Is it possible to somehow dispense with cunning algorithms and subtle data manipulations, while still ensuring the container's performance and an acceptable level of security for hidden data? Looking ahead, I’ll say - yes, you can! And even I will offer a utility.
Bloody Method Details
The basic idea is as simple as a club hit on the forehead: there are areas on the disk in which the operating system never writes (or writes in rare cases). In order not to need to look for these areas with cunning algorithms, we will use redundancy - that is, we will duplicate our hidden information over all sectors of the disk many, many times. Then, right on top of all this grandeur, you can create the necessary partitions, format file systems, write files and install the OS - anyway, some of the secret data will be saved and can be extracted, and repeated duplication will help us to compose the original whole from pieces.
The advantage of this method is obvious: we do not depend on the file format, or even on the type of file system used.
The disadvantages are also, I think, obvious:
- Secret data can only be changed by completely rewriting the entire disk, with the subsequent reconstruction of the contents visible to the user.
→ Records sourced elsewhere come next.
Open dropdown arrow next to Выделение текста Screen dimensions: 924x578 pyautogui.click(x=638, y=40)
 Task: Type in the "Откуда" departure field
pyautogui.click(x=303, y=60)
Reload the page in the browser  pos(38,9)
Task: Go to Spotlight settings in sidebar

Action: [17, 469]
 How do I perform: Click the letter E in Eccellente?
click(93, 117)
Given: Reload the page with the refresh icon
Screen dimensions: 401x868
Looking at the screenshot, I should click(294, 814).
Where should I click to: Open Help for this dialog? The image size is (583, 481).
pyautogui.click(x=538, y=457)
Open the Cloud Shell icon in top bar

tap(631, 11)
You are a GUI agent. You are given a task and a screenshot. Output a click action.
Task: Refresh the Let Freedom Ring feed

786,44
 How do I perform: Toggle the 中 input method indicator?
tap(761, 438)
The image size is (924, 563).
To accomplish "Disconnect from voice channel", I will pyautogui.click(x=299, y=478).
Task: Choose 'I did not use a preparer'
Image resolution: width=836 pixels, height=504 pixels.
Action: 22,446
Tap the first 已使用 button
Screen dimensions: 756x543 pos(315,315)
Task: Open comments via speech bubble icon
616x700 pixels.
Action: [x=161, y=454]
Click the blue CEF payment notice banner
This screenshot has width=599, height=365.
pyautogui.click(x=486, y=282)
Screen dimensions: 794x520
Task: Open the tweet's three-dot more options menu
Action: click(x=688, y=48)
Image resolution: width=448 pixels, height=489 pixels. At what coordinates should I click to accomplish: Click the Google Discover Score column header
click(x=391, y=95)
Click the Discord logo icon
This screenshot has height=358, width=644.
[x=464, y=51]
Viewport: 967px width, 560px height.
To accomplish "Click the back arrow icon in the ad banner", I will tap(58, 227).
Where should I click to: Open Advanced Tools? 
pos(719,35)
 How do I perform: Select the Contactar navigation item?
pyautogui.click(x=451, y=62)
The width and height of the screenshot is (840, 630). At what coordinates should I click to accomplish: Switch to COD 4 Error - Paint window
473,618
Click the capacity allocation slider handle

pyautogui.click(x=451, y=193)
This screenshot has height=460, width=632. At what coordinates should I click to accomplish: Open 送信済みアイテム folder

At the same time, you cannot use software that recreates a disk from an image: it will recreate previous secret data.
- The larger the amount of classified data, the greater the likelihood of losing some of the information.
- Retrieving data from disk can take a long time. From several minutes to several days (modern discs are large).
Now let's move on to the details.
It is clear that if you simply smear secret data throughout the disk, then they will be hidden only from the naked eye. If you equip your eyes with, say, a disk editor, then the data will appear in all its glory. Therefore, it would be nice to encrypt the data so that it does not flash. We will encrypt simple, but with taste: according to the aes256-cbc algorithm. We ask the user for the encryption key, let him think up a good password.
The next question is how we can distinguish “correct” data from corrupt data. Here the checksum will help us, but not simple, but SHA1. And what? For git, it is good enough, which means it will suit us. It was decided: we supply each saved fragment of information with a checksum, and if after decryption it coincided, then the decryption was successful.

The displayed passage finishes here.